▸ **The problem**
Go through the data below and return each line where the string "computer" occurs.

▸ **Data in this exercise**

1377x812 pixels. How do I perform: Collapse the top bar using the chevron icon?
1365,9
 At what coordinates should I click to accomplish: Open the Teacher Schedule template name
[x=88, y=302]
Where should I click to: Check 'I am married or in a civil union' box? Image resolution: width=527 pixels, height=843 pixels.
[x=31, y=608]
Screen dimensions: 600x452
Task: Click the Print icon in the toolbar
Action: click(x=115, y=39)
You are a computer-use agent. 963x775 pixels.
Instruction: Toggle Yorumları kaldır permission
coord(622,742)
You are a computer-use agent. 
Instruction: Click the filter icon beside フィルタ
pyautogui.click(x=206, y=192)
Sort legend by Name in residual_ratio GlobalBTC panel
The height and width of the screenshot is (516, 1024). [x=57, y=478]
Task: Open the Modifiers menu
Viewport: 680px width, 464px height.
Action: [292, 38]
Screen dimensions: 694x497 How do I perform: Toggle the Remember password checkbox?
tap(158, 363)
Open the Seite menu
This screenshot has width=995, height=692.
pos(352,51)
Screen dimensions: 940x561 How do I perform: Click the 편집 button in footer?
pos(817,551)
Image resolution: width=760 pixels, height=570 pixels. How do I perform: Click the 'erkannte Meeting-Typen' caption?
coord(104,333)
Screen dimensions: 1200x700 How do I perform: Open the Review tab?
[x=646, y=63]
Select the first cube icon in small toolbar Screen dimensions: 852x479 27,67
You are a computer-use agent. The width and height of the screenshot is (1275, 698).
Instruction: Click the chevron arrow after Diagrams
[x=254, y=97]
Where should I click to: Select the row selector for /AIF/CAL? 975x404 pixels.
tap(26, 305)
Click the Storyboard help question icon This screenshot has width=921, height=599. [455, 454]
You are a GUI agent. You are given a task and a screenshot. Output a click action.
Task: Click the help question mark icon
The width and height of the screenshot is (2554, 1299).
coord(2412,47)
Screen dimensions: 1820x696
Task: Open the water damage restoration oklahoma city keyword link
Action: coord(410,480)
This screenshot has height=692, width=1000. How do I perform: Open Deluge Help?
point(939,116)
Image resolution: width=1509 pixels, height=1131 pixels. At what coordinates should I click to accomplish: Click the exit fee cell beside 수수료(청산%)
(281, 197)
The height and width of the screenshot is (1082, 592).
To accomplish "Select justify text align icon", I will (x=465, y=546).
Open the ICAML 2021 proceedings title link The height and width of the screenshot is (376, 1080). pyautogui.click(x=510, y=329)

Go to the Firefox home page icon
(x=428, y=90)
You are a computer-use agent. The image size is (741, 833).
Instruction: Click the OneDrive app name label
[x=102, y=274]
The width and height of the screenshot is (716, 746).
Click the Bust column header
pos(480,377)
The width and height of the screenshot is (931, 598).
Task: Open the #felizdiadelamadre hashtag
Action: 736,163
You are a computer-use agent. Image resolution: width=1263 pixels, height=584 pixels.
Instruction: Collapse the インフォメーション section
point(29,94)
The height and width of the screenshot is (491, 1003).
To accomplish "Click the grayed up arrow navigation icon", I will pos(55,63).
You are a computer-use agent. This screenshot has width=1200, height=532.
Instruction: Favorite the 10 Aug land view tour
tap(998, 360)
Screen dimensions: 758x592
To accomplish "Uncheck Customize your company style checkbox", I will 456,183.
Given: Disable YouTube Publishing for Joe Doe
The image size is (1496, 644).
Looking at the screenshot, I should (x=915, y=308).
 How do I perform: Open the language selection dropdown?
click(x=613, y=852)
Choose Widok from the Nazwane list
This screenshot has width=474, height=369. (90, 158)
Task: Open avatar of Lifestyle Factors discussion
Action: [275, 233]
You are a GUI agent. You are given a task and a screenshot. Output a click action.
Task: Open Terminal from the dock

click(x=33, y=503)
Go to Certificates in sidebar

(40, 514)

▸ **Your solution**
You are a computer-use agent. 963x775 pixels.
You are a computer-use agent. 
You are a computer-use agent. The width and height of the screenshot is (1275, 698).
You are a computer-use agent. The image size is (741, 833).
You are a computer-use agent. Image resolution: width=1263 pixels, height=584 pixels.
You are a computer-use agent. This screenshot has width=1200, height=532.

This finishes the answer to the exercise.